• Task requirements:
- a) Print the part of the Ministerial and Other Salaries Act 1975 summary from "Revised text of" up to and including "Kingdom, from legislation.gov.uk.", word for word.
- b) From the summary of the Ministerial and Other Salaries Act 1975, list every law or order named as having amended that act.
- c) Go on with the summary of the Ministerial and Other Salaries Act 1975, starting after its final sentence.

• Passage to read:
>> Begin
Ministerial and Other Salaries Act 1975
- Parliament of the United Kingdom
- Long title: An Act to consolidate the enactments relating to the salaries of Ministers and Opposition Leaders and Chief Whips and to other matters connected therewith.
- Citation: 1975 c. 27
- Territorial extent: United Kingdom

Dates
- Royal assent: 8 May 1975
- Commencement: 8 May 1975

Other legislation
- Amends: See § Repealed enactments
- Repeals/revokes: See § Repealed enactments
- Amended by: Ministerial and other Salaries Act 1997; Constitutional Reform Act 2005; Lord Chancellor (Transfer of Functions and Supplementary Provisions) (No. 3) Order 2006; Ministerial and other Salaries Act 1975 (Amendment) Order 2011; Public Service Pensions Act 2013; Ministerial Salaries (Amendment) Act 2026; Ministerial and other Salaries Act 1975 (Amendment) Order 2026;
- Relates to: House of Commons Disqualification Act 1975; Northern Ireland Assembly Disqualification Act 1975; Ministers of the Crown Act 1975; Ministerial and other Maternity Allowances Act 2021;

Status: Amended

Text of statute as originally enacted

Revised text of statute as amended

Text of the Ministerial and Other Salaries Act 1975 as in force today (including any amendments) within the United Kingdom, from legislation.gov.uk.
>> End
• Dataset excerpt:
>> Begin
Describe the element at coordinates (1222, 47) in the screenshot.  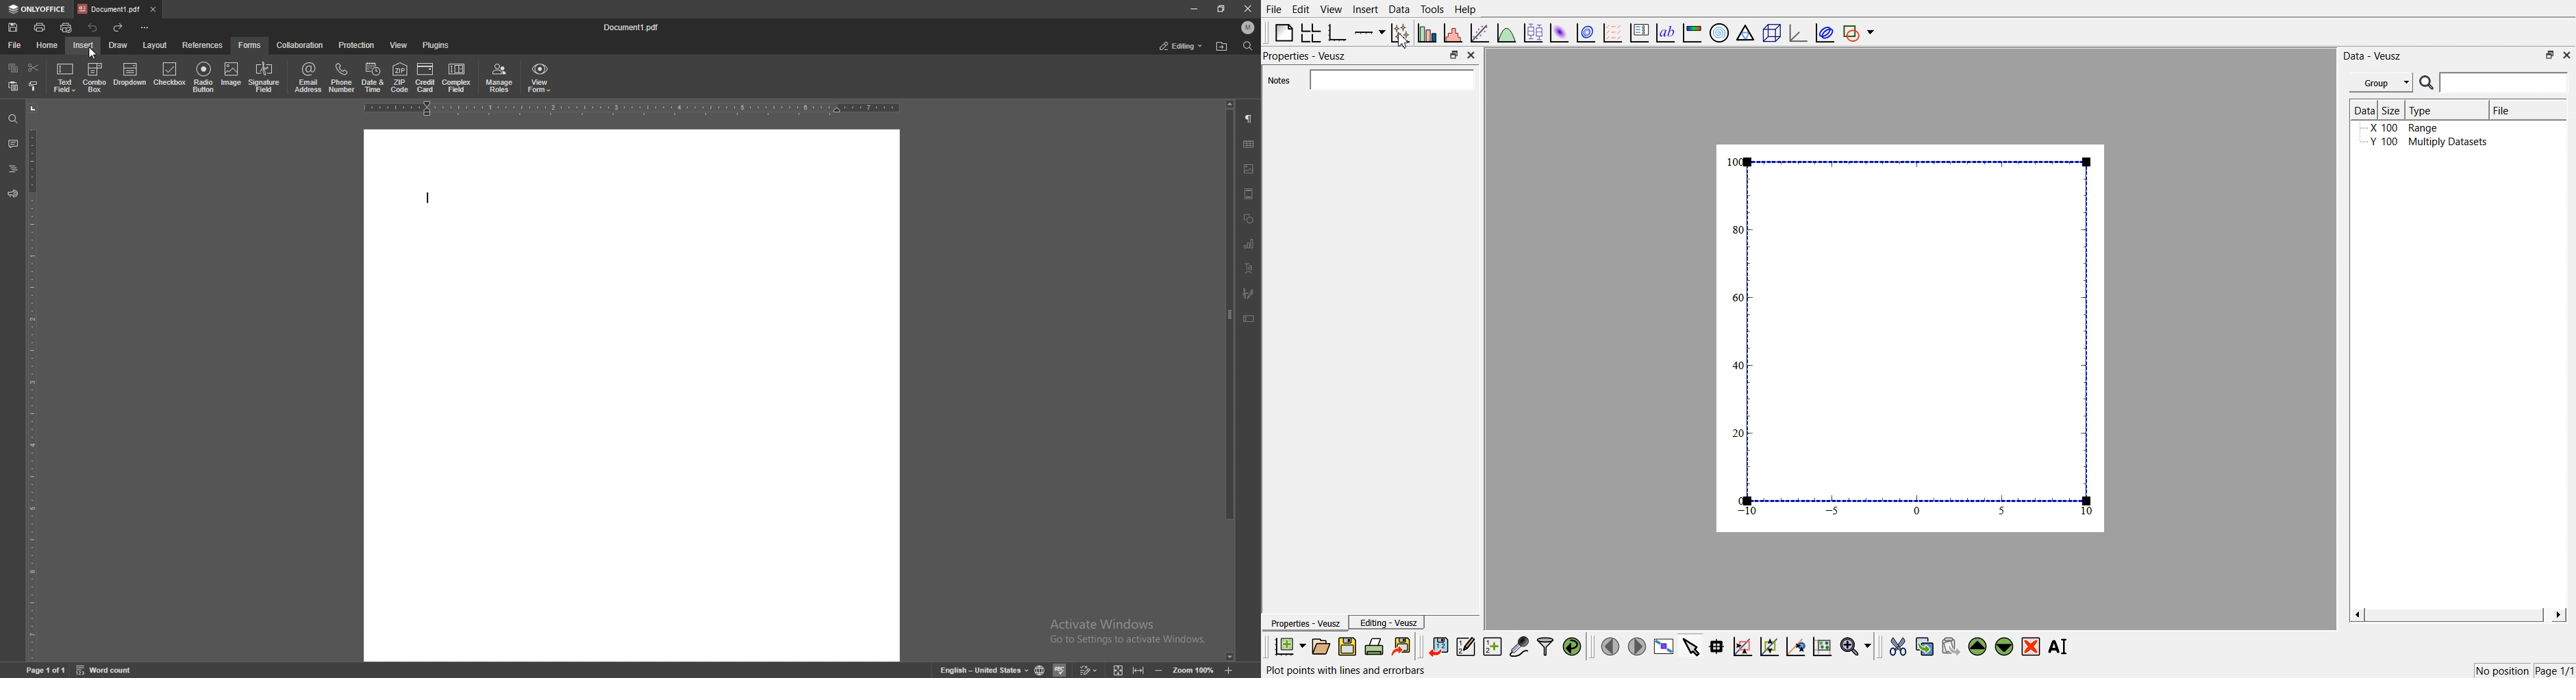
>> End
• Results for each task:
- a)
Revised text of statute as amended

Text of the Ministerial and Other Salaries Act 1975 as in force today (including any amendments) within the United Kingdom, from legislation.gov.uk.

- b)
- Ministerial and other Salaries Act 1997
- Constitutional Reform Act 2005
- Lord Chancellor (Transfer of Functions and Supplementary Provisions) (No. 3) Order 2006
- Ministerial and other Salaries Act 1975 (Amendment) Order 2011
- Public Service Pensions Act 2013
- Ministerial Salaries (Amendment) Act 2026
- Ministerial and other Salaries Act 1975 (Amendment) Order 2026

- c)
= Ministerial and Other Salaries Act 1975 =

Act of the Parliament of the United Kingdom

The Ministerial and Other Salaries Act 1975 (c. 27) is an act of the Parliament of the United Kingdom that governs the salaries of ministerial and certain other political offices in the UK. It was amended by the Ministerial Salaries (Amendment) Act 2026.

In 2003, a joint public bill committee deemed the act one of "the fundamental parts of constitutional law..."

== Provisions ==
=== Salaries ===
The act sets out the salaries of government ministers, opposition leaders, opposition whips and the speakers of the two Houses of Parliament. (Note: Some salaries set out in the act are different depending on whether the office holder is an MP or not. Office holders who are MPs also receive a salary by virtue of that role.)

==== Government ministers ====
There can be up to 111 paid posts across the following ministerial offices (this limit was 100 before 29 April 2026).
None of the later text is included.